Your imap client is trying to hold a TCP connection open to your server, which
isn't allowed.

There's a good reason the phone doesn't allow that. Firstly, the push
notification service can be waiting for a notification for an app while the
app is entirely unloaded from RAM. Hundreds of apps can be listening for
notifications at once, with no system resource overhead.

Secondly, imagine every app wanted to have a TCP connection open to it's own
server. TCP must generally go through your wifi/3g providers NAT. That NAT
gateway will drop idle connections, with the rules on which connections are
dropped varying for every type of router and provider. In general, if you want
reliable delivery, you're going to have to send some packet down a TCP
connection every 5 minutes, although some providers it can be up to every 3
hours. If every app applies it's own heuristics to figure out how often to
send a keep-alive message, and you have hundreds of listening apps each with
their own connection, and no synchronisation between them, your phone will end
up waking up every few seconds for some app to send a keep-alive.

Instead, Google keeps open just one connection. They have a serverside
database of all network providers to know which ones drop connections when
(BTW, this is a big advantage of using your cable providers default modem.
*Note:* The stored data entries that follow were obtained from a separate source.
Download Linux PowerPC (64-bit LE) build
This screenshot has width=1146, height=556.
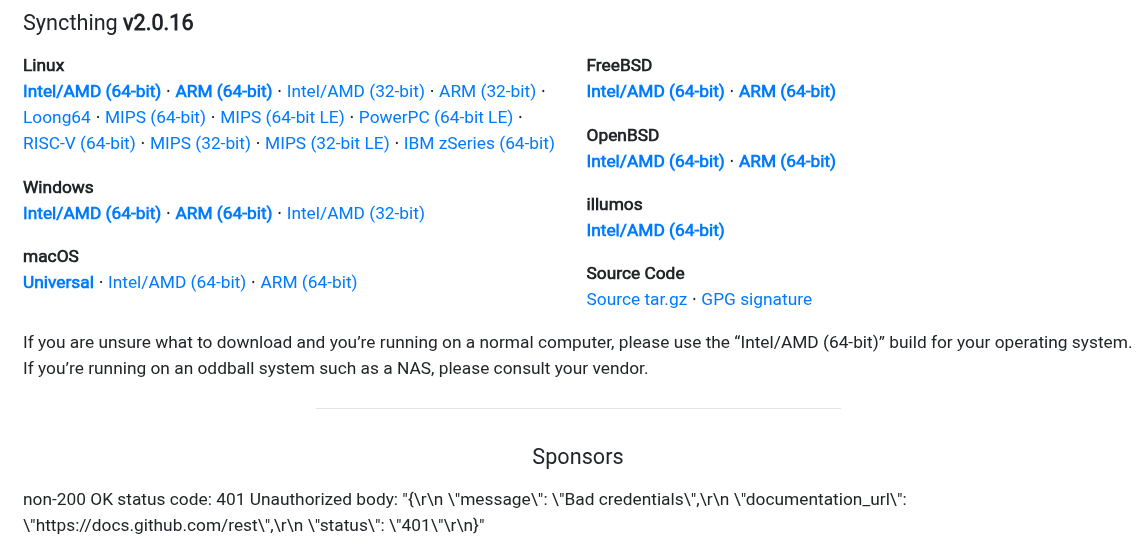tap(435, 117)
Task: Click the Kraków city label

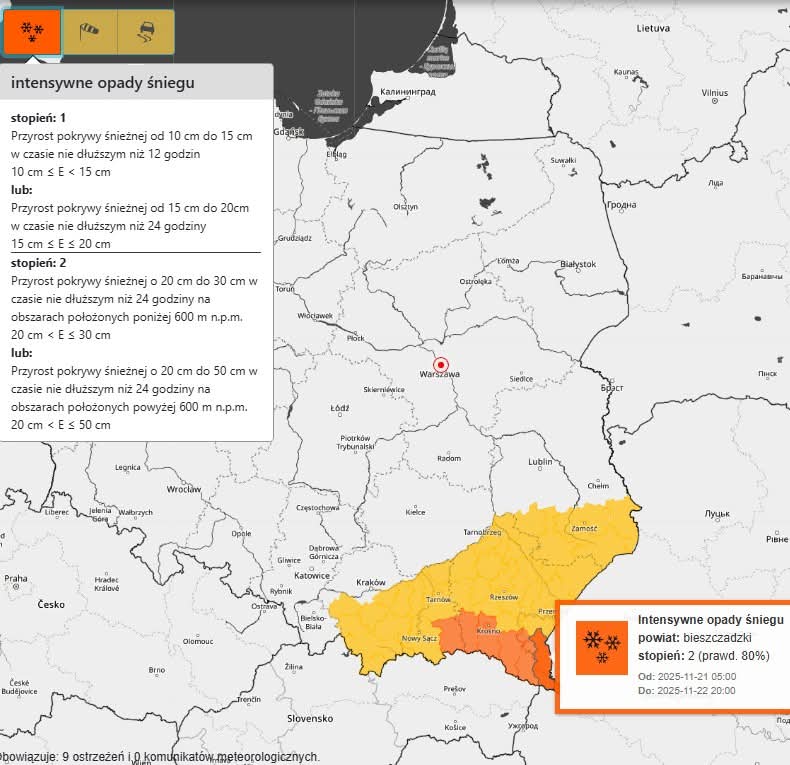Action: point(371,582)
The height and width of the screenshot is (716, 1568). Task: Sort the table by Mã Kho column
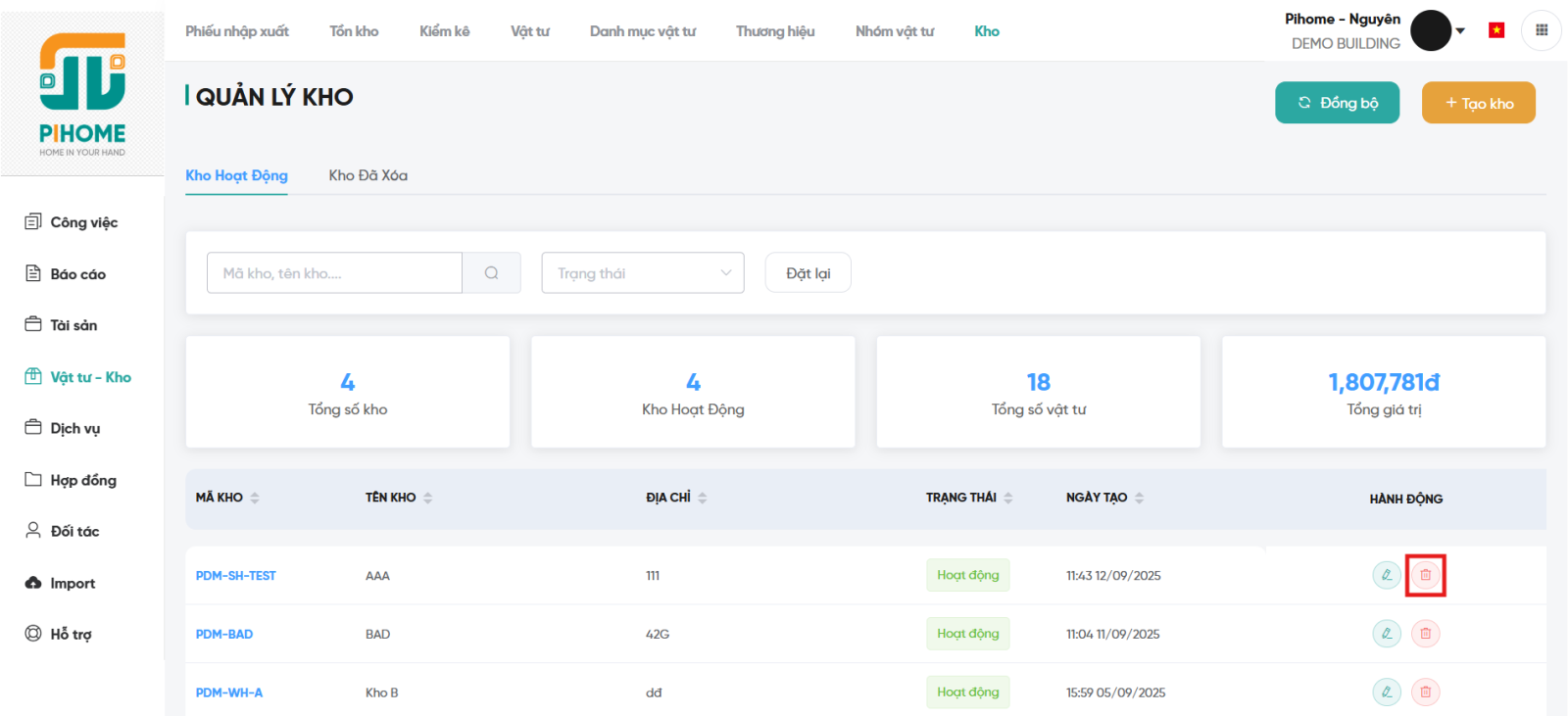pos(255,498)
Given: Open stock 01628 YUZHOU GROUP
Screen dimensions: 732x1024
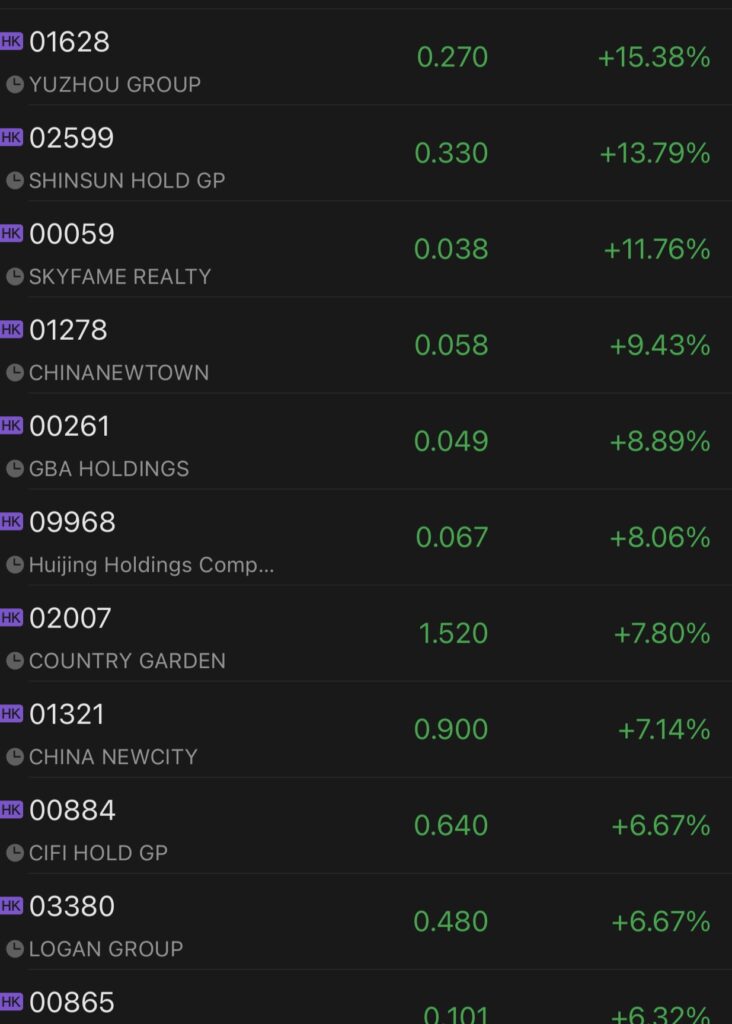Looking at the screenshot, I should [x=366, y=57].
If
you have your own modem, this mechanism won't be accurate). It can then wake
up and send just one keep-alive at the exact correct time.
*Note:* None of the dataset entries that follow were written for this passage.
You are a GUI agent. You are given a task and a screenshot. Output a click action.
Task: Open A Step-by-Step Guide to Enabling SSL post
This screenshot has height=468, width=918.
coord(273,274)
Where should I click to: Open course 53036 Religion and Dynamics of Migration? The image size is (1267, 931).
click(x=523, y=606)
From the server side, Google can batch messages to clients. It can decide that
receiving 8 new marketing emails is important enough to sync to your phone,
but only if the phone will be waking up for some other reason. Then when a
snapchat message comes in, both the mail app and snapchat will be notified by
a single wakeup of the phone.

Overall, it's a very good design. There are only 2 big downsides:

1) It's centralized. Nobody else can run a notification server. They have a
monopoly on delivering notifications.

2) Their server isn't very good. It doesn't have the capability for example to
simultaneously listen on 3G and wifi. It sometimes gets overloaded and
unnecessarily delays messages. Their database of network providers is
sometimes a bit off, meaning your phone is sending keep-alives every 30
minutes, while the connection times out after 20 minutes, meaning there is a
33% chance your message will get delayed by up to 10 mins.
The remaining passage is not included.